Getting direct response to work right in the presence of NATs is
monstrously complicated, and its value is not clear (and depends on
how complicated the protocol to support it is).  B3 of the base draft
lists some of the complexities.

Bruce


On Sat, Nov 15, 2008 at 8:42 PM, Narayanan, Vidya <[EMAIL PROTECTED]> wrote:
>
> Actually, the benefits of direct responses are beyond just the scenarios with 
> absolutely no NATs at all.  Large, multi-site enterprises would benefit from 
> it, as would IPv6 deployments.  I was pointing out that even in commercial 
> environments, there are non-NATed cellular networks.
>
> Vidya
>
>> -----Original Message-----
>> From: Bruce Lowekamp [mailto:[EMAIL PROTECTED]
>> Sent: Saturday, November 15, 2008 1:52 PM
>> To: Narayanan, Vidya
>> Cc: Das, Saumitra; [email protected]
>> Subject: Re: [P2PSIP] The case for direct response support in RELOAD
>>
>> It's certainly true that many of the arguments against direct
>> responses go away if you can assume your deployment has no
>> NATs.  It's also completely true that there are such
>> deployments, although I doubt they would be the majority.
>>
>> One of the issues that needs to be addressed when comparing
>> the efficiency of direct response is to include the cost of
>> negotiating tcp and/or tls before sending any actual data.
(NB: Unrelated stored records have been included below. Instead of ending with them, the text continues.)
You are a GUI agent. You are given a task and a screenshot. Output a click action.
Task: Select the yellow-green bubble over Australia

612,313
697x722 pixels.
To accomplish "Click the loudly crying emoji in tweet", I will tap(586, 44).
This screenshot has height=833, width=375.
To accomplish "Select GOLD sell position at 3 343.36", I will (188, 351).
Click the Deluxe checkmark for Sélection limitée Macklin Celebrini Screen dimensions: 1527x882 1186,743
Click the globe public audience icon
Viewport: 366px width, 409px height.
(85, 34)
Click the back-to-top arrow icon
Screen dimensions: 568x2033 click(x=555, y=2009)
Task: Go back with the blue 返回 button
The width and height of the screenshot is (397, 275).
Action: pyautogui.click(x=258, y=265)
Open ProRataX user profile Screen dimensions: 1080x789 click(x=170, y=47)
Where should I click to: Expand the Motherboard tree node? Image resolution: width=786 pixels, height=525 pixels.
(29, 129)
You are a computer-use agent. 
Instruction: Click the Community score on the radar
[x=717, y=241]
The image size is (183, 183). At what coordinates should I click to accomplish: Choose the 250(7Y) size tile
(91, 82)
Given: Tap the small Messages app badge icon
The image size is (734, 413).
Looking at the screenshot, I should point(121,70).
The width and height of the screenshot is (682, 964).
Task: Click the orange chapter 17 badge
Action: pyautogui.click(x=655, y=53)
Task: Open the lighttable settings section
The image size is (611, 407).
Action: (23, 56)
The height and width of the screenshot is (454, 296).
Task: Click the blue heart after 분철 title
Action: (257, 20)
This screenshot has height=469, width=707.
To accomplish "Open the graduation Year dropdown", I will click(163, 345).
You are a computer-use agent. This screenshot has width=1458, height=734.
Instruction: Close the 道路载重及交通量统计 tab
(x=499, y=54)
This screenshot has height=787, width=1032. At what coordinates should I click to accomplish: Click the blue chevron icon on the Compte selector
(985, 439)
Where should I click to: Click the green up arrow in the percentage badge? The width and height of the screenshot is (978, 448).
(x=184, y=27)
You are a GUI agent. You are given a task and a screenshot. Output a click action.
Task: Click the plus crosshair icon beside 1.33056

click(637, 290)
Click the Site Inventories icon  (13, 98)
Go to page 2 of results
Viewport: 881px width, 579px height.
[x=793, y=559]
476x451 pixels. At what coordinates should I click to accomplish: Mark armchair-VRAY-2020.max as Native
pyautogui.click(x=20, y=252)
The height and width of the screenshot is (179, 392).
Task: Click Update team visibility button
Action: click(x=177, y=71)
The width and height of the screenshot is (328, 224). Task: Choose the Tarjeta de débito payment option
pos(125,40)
>> The cost of that is non-trivial, so comparing them is not
>> quite as simple as counting the direct response as 1 hop.  3
>> symmetric response hops may well be faster than opening a new
>> TCP/TLS connection for sending the response.
>>  Again, there are deployments where this isn't an issue and
>> you can just send a single UDP packet, but I don't think
>> they're the majority.
>>
>> I would be very interested in seeing an analysis of the
>> cost/benefit of using mobile wireless devices as peers
>> compared to using the mobile devices as clients and using the
>> APs as peers.  Not saying there's not an argument or occasion
>> for doing it, I'm just not convinced it's going to be very common.
>>
>> Given all the limitations of when direct response is clearly
>> beneficial, I'm still opposed to having it as part of the
>> base protocol.  I do want to see it as an extension, however.
>>
>> Bruce
>>
>>
>> On Fri, Nov 14, 2008 at 6:14 PM, Narayanan, Vidya
>> <[EMAIL PROTECTED]> wrote:
>> >
>> > Direct routing has huge benefits in the presence of
>> wireless devices.  The current routing choices assume that we
>> need symmetric routing to handle NATs and hence, that is the
>> common case.  It turns out that there are several cellular
>> networks today that are non-NATed (shocking, but, true for
>> now, at least in the US).  So, it would be bad to not take
>> advantage of that for improving the lookup latency.  Worse
>> still, by forcing symmetric routing all the time, we would
>> have cut the budget for the maximum number of wireless hops
>> in one direction to half (with only 3-4 wireless hops
>> budgeted for the entire lookup to have an acceptable call
>> setup latency, this makes it significantly worse).
>> >
>> > So, we really should make direct routing part of the base
>> spec if we want RELOAD working well with wireless devices.
>> >
>> > Vidya
>> >
>> >> -----Original Message-----
>> >> From: [EMAIL PROTECTED]
>> >> [mailto:[EMAIL PROTECTED] On Behalf Of Das, Saumitra
>> >> Sent: Friday, November 14, 2008 1:03 PM
>> >> To: [email protected]
>> >> Subject: [P2PSIP] The case for direct response support in RELOAD
>> >>
>> >> Hi all,
>> >>
>> >>   I think we should consider a direct reponse based asymmetric
>> >> routing as part of the base draft in RELOAD. There are several
>> >> advantages 1. The latency of a transaction is reduced.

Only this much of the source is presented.